The DVD is an interesting watch. The testimonials are heartfelt, and usually too many become monotonous, but the passion for which artists and fans like Shirley Horn, Q-Tip, Bill Cosby and Herbie Hancock (among others) is startling. The most enjoyable moments are the interviews with Cobb on the making of the album and the man himself and the archival TV footage from the 1959 CBS special The Sounds of Miles Davis. Hancock is also great at breaking down some of the nuances and hidden pleasures, but remember earlier when the “math rock” comparison was introduced? It’s kind of weird to hear some of these people (Cobb included) break down a simple cymbal crash that preceded Davis’ opening solo on “So What”. (Was the cymbal hit too hard? Did it take away from the mood?) Talk about math jazz…
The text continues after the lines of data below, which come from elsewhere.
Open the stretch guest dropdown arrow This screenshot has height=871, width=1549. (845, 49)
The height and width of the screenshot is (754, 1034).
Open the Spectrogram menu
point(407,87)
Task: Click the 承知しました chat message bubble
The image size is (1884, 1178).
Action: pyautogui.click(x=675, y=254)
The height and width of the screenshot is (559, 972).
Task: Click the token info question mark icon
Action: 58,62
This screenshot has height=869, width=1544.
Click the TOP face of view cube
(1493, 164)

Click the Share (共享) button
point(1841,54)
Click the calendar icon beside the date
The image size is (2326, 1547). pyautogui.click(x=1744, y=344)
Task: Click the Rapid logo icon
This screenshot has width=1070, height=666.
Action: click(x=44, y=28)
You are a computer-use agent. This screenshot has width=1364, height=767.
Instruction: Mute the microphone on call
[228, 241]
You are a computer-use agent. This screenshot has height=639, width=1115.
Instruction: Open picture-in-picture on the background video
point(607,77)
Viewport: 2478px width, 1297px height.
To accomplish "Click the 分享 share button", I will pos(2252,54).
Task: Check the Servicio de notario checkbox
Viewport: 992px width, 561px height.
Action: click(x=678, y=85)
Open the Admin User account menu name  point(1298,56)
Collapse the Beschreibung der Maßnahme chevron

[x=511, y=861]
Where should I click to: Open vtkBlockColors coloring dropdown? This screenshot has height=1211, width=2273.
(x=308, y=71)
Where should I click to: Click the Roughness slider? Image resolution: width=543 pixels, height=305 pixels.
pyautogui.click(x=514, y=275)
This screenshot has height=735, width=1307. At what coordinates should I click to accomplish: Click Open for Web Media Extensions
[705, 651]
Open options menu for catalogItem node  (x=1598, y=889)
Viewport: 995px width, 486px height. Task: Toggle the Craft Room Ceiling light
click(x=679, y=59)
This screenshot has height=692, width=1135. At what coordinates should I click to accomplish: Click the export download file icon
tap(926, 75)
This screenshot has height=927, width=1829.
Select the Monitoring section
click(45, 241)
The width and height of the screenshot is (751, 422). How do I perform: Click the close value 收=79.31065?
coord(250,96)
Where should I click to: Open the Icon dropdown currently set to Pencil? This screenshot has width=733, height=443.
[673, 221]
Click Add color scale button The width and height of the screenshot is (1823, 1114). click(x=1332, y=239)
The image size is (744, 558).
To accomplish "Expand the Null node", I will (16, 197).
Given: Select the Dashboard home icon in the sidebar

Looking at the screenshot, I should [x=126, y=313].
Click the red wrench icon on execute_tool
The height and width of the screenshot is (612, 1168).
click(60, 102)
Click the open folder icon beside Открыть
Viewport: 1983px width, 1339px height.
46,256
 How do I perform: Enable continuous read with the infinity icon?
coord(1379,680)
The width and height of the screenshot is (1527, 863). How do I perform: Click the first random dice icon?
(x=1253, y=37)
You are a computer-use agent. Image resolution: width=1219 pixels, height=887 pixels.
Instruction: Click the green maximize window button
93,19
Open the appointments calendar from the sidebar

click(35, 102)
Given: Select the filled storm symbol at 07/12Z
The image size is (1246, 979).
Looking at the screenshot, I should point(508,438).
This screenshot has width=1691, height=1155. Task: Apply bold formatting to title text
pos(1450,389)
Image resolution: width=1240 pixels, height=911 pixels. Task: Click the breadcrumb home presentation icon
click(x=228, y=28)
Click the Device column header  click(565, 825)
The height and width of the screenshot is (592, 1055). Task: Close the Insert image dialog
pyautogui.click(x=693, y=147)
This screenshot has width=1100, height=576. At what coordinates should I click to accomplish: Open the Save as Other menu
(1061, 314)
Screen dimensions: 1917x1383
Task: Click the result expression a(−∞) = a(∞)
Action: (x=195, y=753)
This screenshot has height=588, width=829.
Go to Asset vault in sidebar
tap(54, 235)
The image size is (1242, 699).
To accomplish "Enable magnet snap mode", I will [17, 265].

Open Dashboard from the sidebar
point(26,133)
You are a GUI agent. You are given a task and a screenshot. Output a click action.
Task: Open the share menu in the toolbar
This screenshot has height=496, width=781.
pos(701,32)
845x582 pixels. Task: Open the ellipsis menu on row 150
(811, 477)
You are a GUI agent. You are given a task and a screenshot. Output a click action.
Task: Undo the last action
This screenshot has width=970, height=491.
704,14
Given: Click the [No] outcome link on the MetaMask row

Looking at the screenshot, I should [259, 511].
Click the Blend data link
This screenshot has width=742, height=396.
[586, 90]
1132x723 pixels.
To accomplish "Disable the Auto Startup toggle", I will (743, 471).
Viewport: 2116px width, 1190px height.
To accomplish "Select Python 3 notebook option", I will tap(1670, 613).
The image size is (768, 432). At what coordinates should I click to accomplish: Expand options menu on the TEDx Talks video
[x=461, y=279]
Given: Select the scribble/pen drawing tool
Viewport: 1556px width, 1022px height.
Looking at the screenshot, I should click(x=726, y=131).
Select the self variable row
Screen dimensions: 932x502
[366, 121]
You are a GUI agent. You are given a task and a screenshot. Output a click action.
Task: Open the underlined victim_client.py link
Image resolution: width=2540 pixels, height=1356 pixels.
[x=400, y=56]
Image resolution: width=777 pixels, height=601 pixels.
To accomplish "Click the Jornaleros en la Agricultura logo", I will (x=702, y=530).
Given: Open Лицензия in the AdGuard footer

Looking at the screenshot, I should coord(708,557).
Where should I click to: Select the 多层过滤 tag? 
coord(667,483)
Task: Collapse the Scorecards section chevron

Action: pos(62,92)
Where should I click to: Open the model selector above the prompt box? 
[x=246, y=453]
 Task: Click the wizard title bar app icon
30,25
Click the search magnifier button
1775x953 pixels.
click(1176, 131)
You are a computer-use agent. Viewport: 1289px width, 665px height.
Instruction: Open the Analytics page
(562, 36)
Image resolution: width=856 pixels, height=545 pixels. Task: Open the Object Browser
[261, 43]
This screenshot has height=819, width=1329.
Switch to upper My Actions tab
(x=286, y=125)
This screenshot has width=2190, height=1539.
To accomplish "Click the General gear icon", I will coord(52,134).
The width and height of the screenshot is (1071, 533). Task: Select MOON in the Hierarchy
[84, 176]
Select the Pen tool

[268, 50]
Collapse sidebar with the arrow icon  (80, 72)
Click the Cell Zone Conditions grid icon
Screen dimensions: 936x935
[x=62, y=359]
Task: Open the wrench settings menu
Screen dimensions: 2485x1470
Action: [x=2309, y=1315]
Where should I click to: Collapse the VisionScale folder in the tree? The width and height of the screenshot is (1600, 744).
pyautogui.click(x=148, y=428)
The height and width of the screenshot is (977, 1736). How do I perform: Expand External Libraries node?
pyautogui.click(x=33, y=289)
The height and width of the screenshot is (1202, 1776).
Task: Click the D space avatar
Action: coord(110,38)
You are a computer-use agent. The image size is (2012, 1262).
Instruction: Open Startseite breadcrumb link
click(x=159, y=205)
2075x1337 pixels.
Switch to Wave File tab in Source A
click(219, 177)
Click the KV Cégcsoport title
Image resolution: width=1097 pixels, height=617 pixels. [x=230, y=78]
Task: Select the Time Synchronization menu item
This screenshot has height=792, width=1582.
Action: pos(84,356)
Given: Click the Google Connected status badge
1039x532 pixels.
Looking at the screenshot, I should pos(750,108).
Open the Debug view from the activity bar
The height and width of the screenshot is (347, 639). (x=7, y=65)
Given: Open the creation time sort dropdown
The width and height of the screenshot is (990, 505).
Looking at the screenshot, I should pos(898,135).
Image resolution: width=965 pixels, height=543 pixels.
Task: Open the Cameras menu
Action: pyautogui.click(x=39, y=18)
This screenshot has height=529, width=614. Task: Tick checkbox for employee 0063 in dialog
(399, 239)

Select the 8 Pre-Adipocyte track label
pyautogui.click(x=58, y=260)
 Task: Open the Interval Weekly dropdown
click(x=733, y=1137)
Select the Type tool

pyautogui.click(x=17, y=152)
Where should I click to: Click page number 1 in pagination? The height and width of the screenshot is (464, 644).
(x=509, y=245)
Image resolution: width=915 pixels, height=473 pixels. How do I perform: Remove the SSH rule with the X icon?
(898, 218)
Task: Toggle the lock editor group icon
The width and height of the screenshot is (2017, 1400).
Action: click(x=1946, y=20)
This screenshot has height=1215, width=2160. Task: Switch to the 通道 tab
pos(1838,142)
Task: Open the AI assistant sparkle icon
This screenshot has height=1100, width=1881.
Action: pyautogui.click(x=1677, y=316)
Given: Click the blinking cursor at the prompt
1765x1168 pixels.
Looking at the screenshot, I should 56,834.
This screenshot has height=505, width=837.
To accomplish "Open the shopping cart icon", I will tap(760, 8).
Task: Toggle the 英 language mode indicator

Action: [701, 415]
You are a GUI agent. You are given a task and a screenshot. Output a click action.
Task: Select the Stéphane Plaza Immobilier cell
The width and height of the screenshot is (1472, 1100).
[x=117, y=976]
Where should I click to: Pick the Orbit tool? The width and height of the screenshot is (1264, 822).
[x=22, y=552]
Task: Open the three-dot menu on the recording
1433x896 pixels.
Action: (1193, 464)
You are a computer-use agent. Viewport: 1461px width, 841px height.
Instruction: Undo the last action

Legacy is an apt name for the label reissuing Kind of Blue. The album is a legacy in its own right, the artist is a legacy amongst his peers, and if there’s one album for jazz to hang its figurative legacy hat upon, it’s this one (with apologies to Trane’s A Love Supreme). There likely will never be a more talented, patient, and willing ensemble cast put together to make such vibrant music again, especially under their given circumstances. Yes, it’s trite and cliché, but it still rings true, after 46 years of shelf life: if you’re interested in starting up a jazz collection, or if you want to have just one jazz album that encapsulates “cool”, then Kind of Blue is your weapon of choice, and the DVD is the icing on this very rich cake.